Someone asked me not so long ago what I thought was the girl’s equivalent of The Catcher in the Rye and I thought of Aleta Dey.
Francis Marion Beynon’s 1919 semi-autobiographical novel was the book that defined my teenage, coming-of-age years. My dad found a copy in a box of old books a client had asked him to take to the dump when I was about 13 and I cherished that book for years.
I could have been the protagonist, Aleta Dey, a prairie-born journalist and suffragist during the First World War, who struggles to stand up for the things she believes in because she is so often in the minority. She calls herself a “coward” :
“I, on the other hand, had often the unpleasant aggressiveness of timidity; the self-assertion which frequently arises from being driven by an unknown urge to defy authority of which one stands in awe.”

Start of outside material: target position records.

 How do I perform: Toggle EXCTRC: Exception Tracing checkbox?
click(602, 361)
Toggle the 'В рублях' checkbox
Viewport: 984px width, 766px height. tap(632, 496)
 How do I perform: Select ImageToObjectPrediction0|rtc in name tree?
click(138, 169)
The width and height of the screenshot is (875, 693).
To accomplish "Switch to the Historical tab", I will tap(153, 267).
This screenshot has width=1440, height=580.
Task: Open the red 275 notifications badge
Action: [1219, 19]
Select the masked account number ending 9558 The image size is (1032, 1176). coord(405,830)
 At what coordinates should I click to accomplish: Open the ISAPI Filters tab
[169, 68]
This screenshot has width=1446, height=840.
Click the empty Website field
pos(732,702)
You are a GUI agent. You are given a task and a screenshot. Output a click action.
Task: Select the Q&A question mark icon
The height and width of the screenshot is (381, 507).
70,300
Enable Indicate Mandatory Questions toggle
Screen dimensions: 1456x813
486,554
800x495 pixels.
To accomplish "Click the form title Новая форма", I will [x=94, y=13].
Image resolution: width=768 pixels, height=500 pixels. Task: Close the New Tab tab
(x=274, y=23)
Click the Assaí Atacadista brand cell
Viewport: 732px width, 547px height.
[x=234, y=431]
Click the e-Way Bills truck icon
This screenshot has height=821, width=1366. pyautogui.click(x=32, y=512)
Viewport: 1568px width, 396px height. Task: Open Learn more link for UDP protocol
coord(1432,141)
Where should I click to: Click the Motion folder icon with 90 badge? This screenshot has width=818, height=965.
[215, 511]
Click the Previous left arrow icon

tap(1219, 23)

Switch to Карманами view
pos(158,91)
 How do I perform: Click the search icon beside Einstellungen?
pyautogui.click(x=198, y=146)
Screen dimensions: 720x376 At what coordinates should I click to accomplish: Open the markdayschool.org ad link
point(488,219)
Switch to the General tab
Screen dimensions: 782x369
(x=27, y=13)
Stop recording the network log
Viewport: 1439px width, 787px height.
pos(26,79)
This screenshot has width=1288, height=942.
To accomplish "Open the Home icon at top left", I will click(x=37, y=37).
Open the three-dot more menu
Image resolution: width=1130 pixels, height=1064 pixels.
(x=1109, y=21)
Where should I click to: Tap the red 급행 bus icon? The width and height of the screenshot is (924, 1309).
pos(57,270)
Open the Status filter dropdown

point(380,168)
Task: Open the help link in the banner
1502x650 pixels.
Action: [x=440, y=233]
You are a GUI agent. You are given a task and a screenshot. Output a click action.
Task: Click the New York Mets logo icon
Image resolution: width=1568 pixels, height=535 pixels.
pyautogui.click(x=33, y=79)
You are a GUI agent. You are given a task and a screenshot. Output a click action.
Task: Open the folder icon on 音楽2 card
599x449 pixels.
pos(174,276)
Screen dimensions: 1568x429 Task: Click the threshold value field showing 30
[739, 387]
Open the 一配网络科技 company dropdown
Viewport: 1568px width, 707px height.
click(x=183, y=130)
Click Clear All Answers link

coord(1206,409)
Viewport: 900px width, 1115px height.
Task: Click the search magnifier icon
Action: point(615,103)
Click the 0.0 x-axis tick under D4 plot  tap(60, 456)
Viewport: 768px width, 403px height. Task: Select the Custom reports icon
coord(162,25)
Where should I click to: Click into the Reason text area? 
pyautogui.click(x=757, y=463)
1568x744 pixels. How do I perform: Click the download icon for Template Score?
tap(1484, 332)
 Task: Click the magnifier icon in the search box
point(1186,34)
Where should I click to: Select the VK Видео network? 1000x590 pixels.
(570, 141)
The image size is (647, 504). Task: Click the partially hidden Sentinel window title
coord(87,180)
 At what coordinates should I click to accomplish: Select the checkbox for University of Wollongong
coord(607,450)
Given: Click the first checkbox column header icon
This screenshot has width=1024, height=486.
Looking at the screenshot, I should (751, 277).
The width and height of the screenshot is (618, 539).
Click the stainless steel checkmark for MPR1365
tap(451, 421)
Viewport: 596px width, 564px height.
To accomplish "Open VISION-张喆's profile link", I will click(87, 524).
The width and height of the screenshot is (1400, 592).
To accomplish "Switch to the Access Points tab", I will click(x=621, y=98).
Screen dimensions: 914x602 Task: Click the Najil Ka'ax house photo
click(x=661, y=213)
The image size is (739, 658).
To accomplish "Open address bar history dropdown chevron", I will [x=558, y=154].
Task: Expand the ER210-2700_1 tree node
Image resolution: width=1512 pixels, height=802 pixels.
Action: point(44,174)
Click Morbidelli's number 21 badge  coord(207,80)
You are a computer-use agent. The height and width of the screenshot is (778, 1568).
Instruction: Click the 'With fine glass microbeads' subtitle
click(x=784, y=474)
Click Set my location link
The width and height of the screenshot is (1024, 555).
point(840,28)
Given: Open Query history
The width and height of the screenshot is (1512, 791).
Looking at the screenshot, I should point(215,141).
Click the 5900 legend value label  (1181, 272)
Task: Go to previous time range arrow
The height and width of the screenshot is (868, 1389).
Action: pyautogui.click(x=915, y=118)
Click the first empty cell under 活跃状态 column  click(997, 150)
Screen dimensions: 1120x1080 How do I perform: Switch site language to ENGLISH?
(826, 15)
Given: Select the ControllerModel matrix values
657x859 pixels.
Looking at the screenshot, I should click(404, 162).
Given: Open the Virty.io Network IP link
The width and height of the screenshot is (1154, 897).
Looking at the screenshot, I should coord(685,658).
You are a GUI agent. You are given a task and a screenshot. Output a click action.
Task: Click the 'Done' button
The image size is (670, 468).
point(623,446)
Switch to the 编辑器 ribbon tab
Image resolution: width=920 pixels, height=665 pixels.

I so related to her, her inner turmoil and her strongly-held convictions. It’s evident in my own book, The Year I Turned 25, my own female version of The Catcher in the Rye.
Unfortunately, I leant out that original copy years ago and I never got it back, so when I was reminded of it recently, I purchased three copies online in order to not repeat the same mistake.
The package arrived several days later, three thin paperback copies wrapped in brown paper – I sat holding them for a long time, flipping them over from front to back. I was scared to re-read it.
Aleta Dey had been so powerful – had more influence on me than any other book I’d ever read, had challenged all of my deeply-held beliefs to a point I didn’t know was possible, that I was scared of what it would do to me the second time around.
Only 194 pages, it is so beautifully written, so heartbreaking in its analysis of the structure of society and its faults, that it challenges socialism, capitalism, church and government in an achingly-compelling supplication for mechanisms to protect the human soul:
“The old prophets promised us a new heaven and a new earth. The spiritualists are giving us a new heaven; the British Labour Party has promised us a new earth, but it seems to me that more pressing need than either is for a new humanity,” Beynon writes through her character, Aleta.
“Otherwise the new heaven will soon become as exclusive and aristocratic as the old and our new earth a fresh monument to tyranny,” Aleta surmises.
It took me months before I had the guts to pick up the book again, but once I did I read it cover to cover in only a couple days. It was even more relevant than I remember it being. And it made me even angrier than it did at 13 that it wasn’t required reading at school. At school, we only read stories about male protagonists, or tomboys.
There is one part that struck me that I hadn’t remembered. In one scene, Aleta is released from prison for pacifism and “radicalism” and she cautions her stepson against believing too easily in the war propaganda:
“‘You have a right to hear the other side. Read any of the radical magazines and books in my little library – ‘
‘They’ve taken them all away,’ he interrupted.
‘Then read your history and think, sonny. Or read what the editors are saying, and think. Or read the Bible and think. Or read nothing at all, if you like, but think. Think of your own experience on the playground at school. Think whether it is not true that a soft answer turneth away wrath; whether love or vengeance is harder to resist.’
‘I have been thinking, little mother,’ he laughed, ‘until my cocoanut’s aching.'”
I wish more people thought until it hurt their coconuts…too often, I think information is consumed, but not digested.
I read about these women, Aleta Dey or Sophie Scholl, these women who didn’t wait for Prince Charming, but rather turned to Jesus for the strength to do what was right. I want to help them carry on their mission and that is my goal with this blog.
You might also like to read THE WHITE ROSE
It’s a working notebook, made public. This ongoing process, this blog form is bigger than just me and my inner reflections – it’s reaching out to other people with the same goals – to create a new humanity. I’ll spend the rest of my life trying to accomplish that task, and if I can’t my blog will be full of ideas and failed attempts for someone else to take over from me.
Here are some initial ideas for how I think we can construct a new humanity.
It seems to me that if we are to create a new world we need to first allow dogs to go wherever people go. Wherever there are people, there will be anxiety, stress and pressure and dogs are a calming force. They are needed.
Next we need to encourage the belief in a higher power. But not like church and religion have done in the past, with staunch dogma and strict control over morality. We need to make spirituality more personal. Those who have met and fallen in love with Jesus need to introduce him to others who haven’t yet.
We need to frown on judging others. We need to create safe spaces where people can be free to explore the concept of humanity outside of the rules of society, but in a place where they won’t be a danger to themselves or others. I don’t know yet what that would look like.
I think we need to start reading Aleta Dey in schools, so that young girls can think, digest and debate their own coming of age stories.